### GIVEN TASK 1
Gather every line of the rows that contains the string "Expand", matching case exactly.

Their current top-of-the-line train set is the Freightline U.S.A.:








This set would be good for if you wanted to start a model railroad layout with it; you would just set it up on plywood with grass on it (either the green material glued on, or a grass mat stapled to the plywood) and it'd pretty much be a good start right there! This set does seem reminiscent of some of Tyco's top-of-the-line train sets of the 1970s...


----------



## MacDaddy55 (Aug 19, 2008)

*It started with Life-Like!*

Our first Layout consisted of in 1994 consisted of a Life-Like train set that my mother inlaw purchased on the Home Shopping Network. GP 38 SF diesel 6 cars and caboose with assorted trackside shanties, Telephone poles, tresle set & bridge, gravel pit,construction yard/site, working dual track crossing, 6 trees, mold a mountain and a lot of fugures. At the time Life-Like was the next Tyco....then Walthers purchased the company and have done a very nice job with their Train Sets. For someone starting out new in this hobby I can give this my seal of approval....we sold all of our rolling stock,track to upgrade and its been a blessing. So for those who are starting out and want to make it inexpensive..Give Walthers/Life-Like a shot.:thumbsup:


----------



## wiley2012 (Dec 8, 2012)

### GIVEN TASK 2
Quote the passage from the model railroad thread that begins at the words "This set would" and stops after "of the 1970s...".

### DATASET RECORDS

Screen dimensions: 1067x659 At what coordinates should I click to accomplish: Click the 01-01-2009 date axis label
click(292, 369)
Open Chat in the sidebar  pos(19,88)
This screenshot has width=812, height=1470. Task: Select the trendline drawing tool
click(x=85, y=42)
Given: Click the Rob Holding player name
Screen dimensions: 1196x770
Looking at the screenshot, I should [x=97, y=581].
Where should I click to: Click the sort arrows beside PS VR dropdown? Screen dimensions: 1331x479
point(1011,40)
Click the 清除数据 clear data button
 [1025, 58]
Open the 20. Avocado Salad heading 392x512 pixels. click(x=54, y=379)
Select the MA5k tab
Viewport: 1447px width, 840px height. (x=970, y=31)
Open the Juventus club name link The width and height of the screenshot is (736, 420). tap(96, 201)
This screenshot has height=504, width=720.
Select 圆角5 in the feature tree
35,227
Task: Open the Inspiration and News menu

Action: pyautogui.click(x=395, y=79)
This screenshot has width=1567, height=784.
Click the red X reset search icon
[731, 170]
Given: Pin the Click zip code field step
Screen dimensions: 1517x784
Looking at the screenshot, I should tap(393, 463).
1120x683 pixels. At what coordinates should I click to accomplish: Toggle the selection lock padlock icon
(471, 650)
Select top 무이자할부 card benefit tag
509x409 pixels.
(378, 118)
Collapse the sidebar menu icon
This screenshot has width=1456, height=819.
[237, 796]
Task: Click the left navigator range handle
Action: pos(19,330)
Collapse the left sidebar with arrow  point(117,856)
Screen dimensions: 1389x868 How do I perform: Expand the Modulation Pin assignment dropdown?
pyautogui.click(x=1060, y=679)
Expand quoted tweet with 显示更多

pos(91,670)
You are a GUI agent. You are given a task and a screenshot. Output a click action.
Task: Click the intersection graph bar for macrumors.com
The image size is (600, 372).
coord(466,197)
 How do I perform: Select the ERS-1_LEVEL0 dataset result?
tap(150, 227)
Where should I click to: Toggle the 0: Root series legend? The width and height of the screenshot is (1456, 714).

### CORRECT RESPONSE 1
Screen dimensions: 1389x868 How do I perform: Expand the Modulation Pin assignment dropdown?
Expand quoted tweet with 显示更多

### CORRECT RESPONSE 2
This set would be good for if you wanted to start a model railroad layout with it; you would just set it up on plywood with grass on it (either the green material glued on, or a grass mat stapled to the plywood) and it'd pretty much be a good start right there! This set does seem reminiscent of some of Tyco's top-of-the-line train sets of the 1970s...